TBILISI, Georgia (AP) — Russian troops remaining in Georgian territory are effectively preventing Georgians from returning to their homes, a U.N. representative said Saturday.

Melita Sunjic, spokeswoman for the U.N. High Commissioner of Refugees in Georgia, said that although it was not clear if Russian soldiers were actually preventing refugees from returning, the warnings by the troops effectively block them.

“If they say ‘we can’t guarantee your safety,’ you don’t go,” she told The Associated Press.

Some 2,000 refugees are at UNHCR camps in Gori, and possibly thousands of others are in the region, hoping to return to villages that are in the so-called “security zones” that Russia has claimed for itself on Georgian territory.

The zones are near the border with separatist South Ossetia, the disputed province at the heart of the conflict that has ruined Georgia-Russia ties and caused the biggest crisis in Moscow’s relations with the West since the 1991 Soviet collapse.

Fighting broke out Aug. 7 after Georgian forces launched a barrage on the South Ossetian capital of Tskhinvali, hoping to retake control of the province. Russian forces poured in, pushed the Georgians out in a matter of days and then drove deep into Georgia proper.

On Saturday, Sen. Bob Corker, R-Tenn., a member of the chamber’s foreign relations committee, visited Gori to observe the distribution of U.S. food aid.

The United States has sent substantial aid to Georgia in the wake of the war, using naval ships and military aircraft. Russian officials raised speculation that the military involvement could indicate the United States was seeking to restore Georgia’s armed forces, which had received massive military aid from Washington in recent years.

Asked whether the United States was considering new military aid, Corker said “these subjects are part of a longer and mid-term discussion” when Congress reconvenes in September.

Under a European Union-brokered cease-fire, both sides were to return their forces to pre-war positions, but Russia has interpreted one of the agreement’s clauses as allowing it to set up 4-mile deep security zones, which are now marked by Russian checkpoints.

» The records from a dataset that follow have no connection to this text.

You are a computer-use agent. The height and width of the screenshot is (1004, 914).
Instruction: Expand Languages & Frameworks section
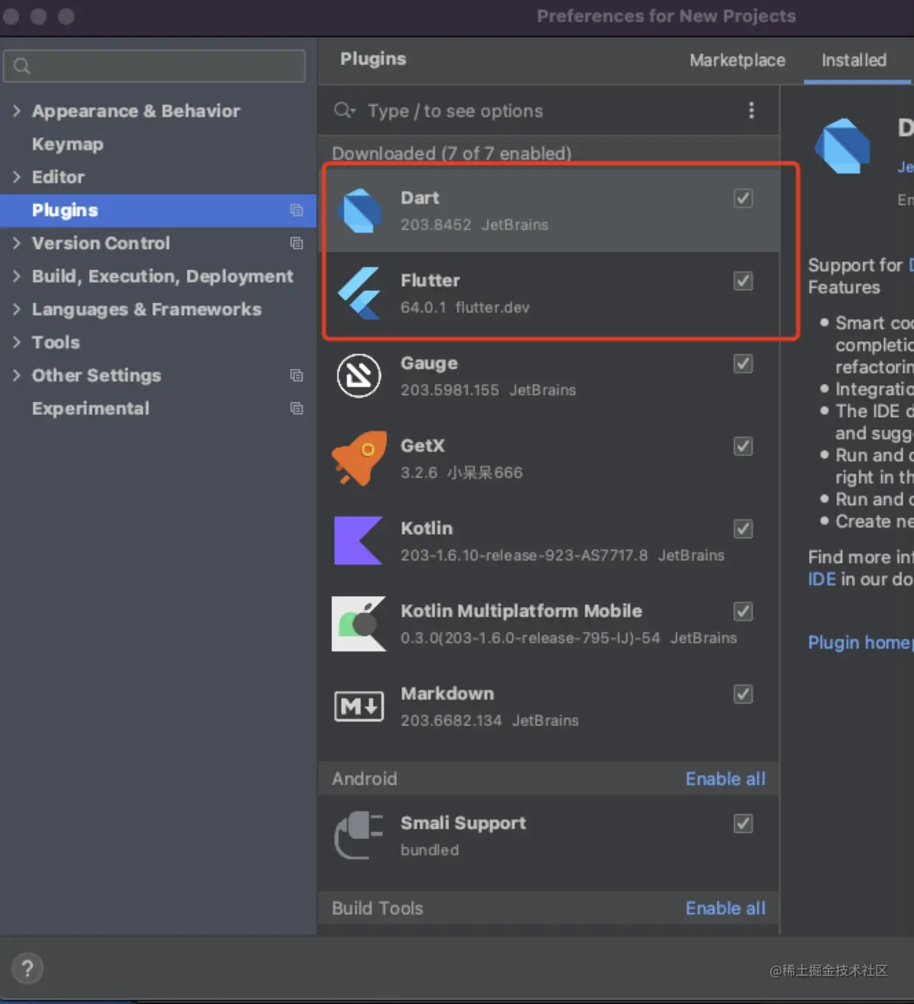click(x=16, y=309)
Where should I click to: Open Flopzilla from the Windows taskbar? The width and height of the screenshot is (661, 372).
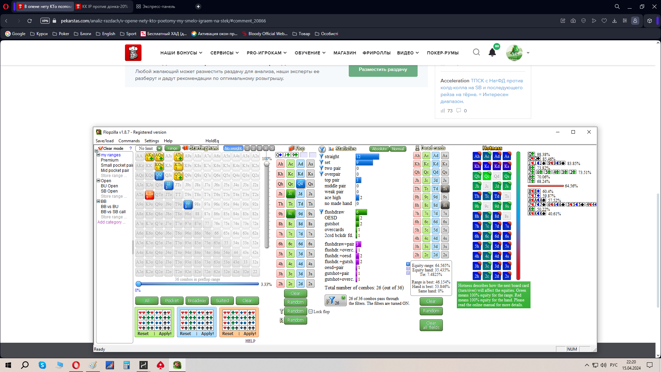click(x=177, y=365)
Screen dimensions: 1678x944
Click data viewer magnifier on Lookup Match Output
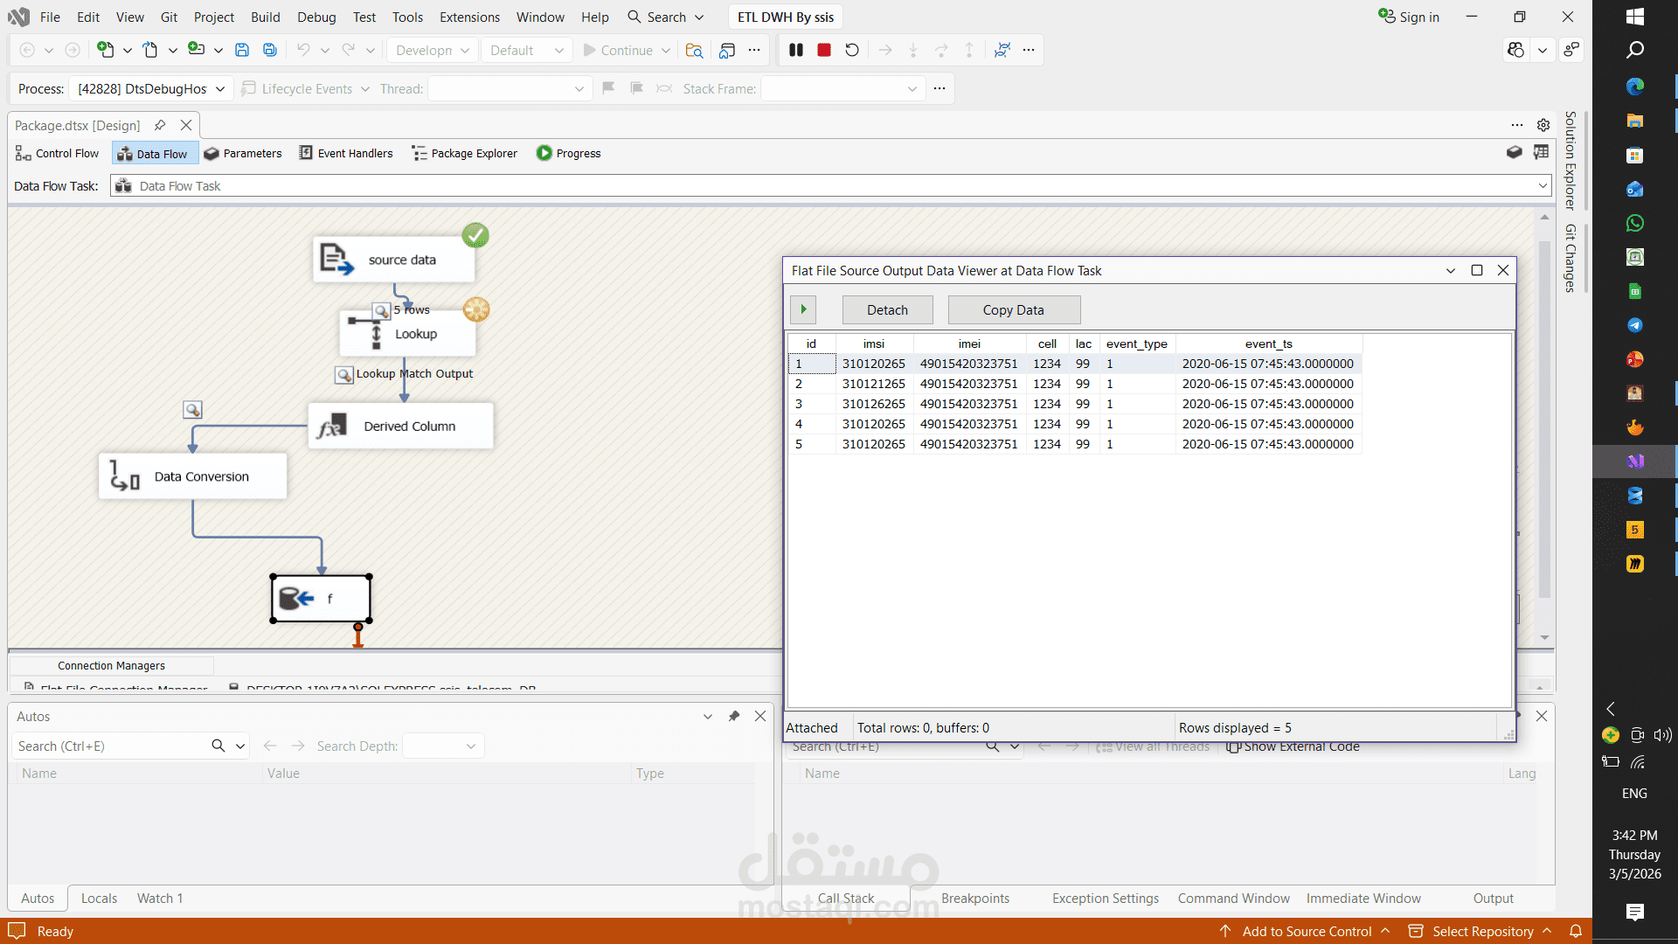tap(344, 375)
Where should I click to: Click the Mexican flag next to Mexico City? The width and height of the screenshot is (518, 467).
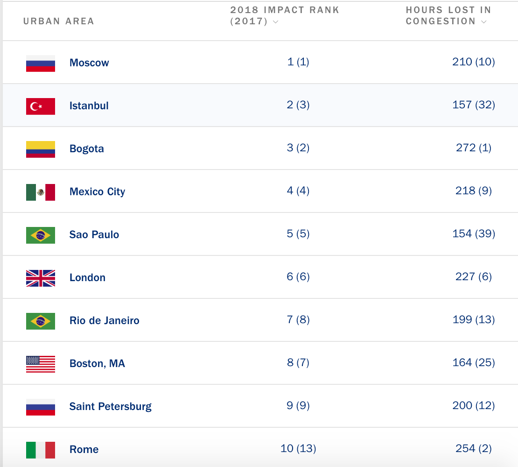click(41, 192)
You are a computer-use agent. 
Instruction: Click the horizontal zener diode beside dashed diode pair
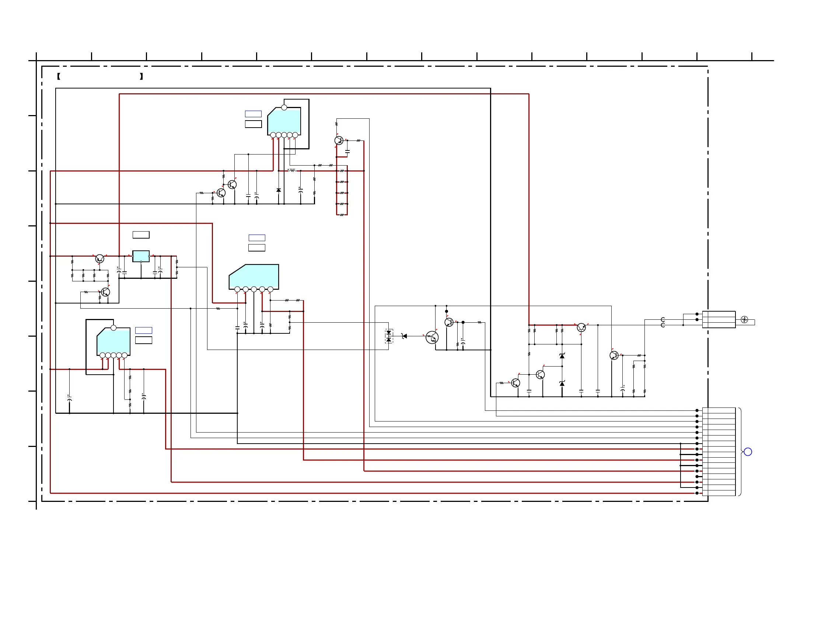404,336
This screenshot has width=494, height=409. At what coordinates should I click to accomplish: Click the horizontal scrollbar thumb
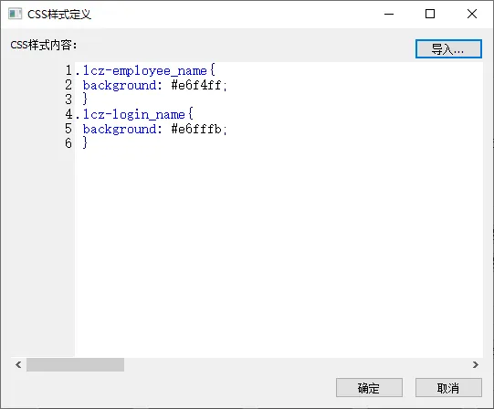click(75, 364)
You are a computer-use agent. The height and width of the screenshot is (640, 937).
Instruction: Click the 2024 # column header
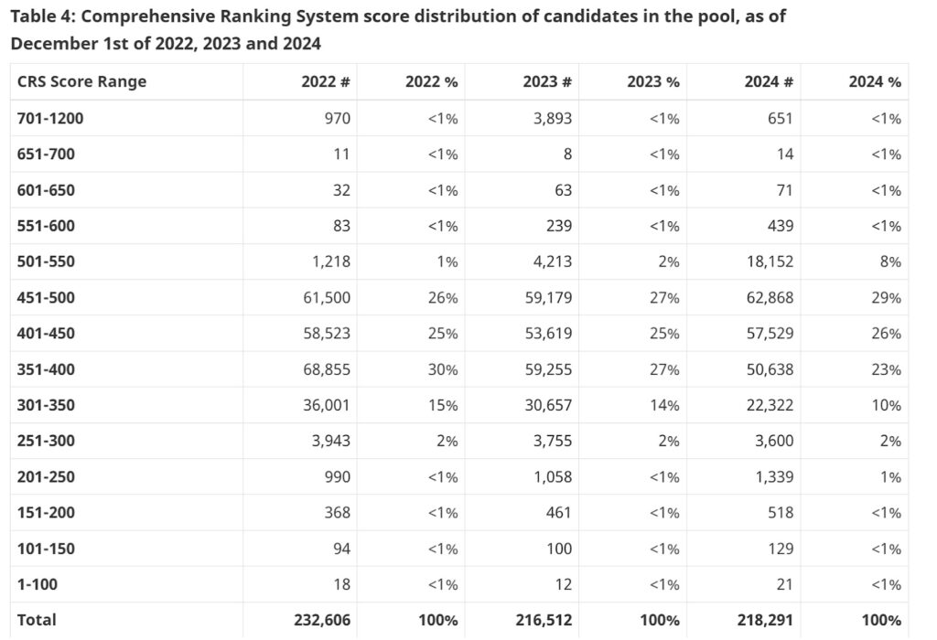(x=769, y=81)
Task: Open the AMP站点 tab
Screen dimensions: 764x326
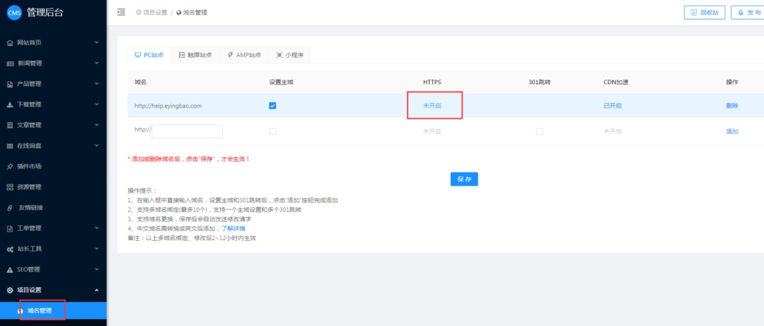Action: tap(244, 55)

Refugees coming into Georgia from those zones say they are being terrorized, beaten and robbed by South Ossetians.

Georgia has severed diplomatic ties with Moscow to protest the presence of Russian troops on its territory, saying as the West does that Russia is in violation of the EU agreement. Tbilisi announced Friday that diplomatic staff would leave Georgia’s Moscow embassy on Saturday, though Georgian Foreign Ministry spokeswoman Khatuna Iosana said they had not left as of 6:30 p.m. local time.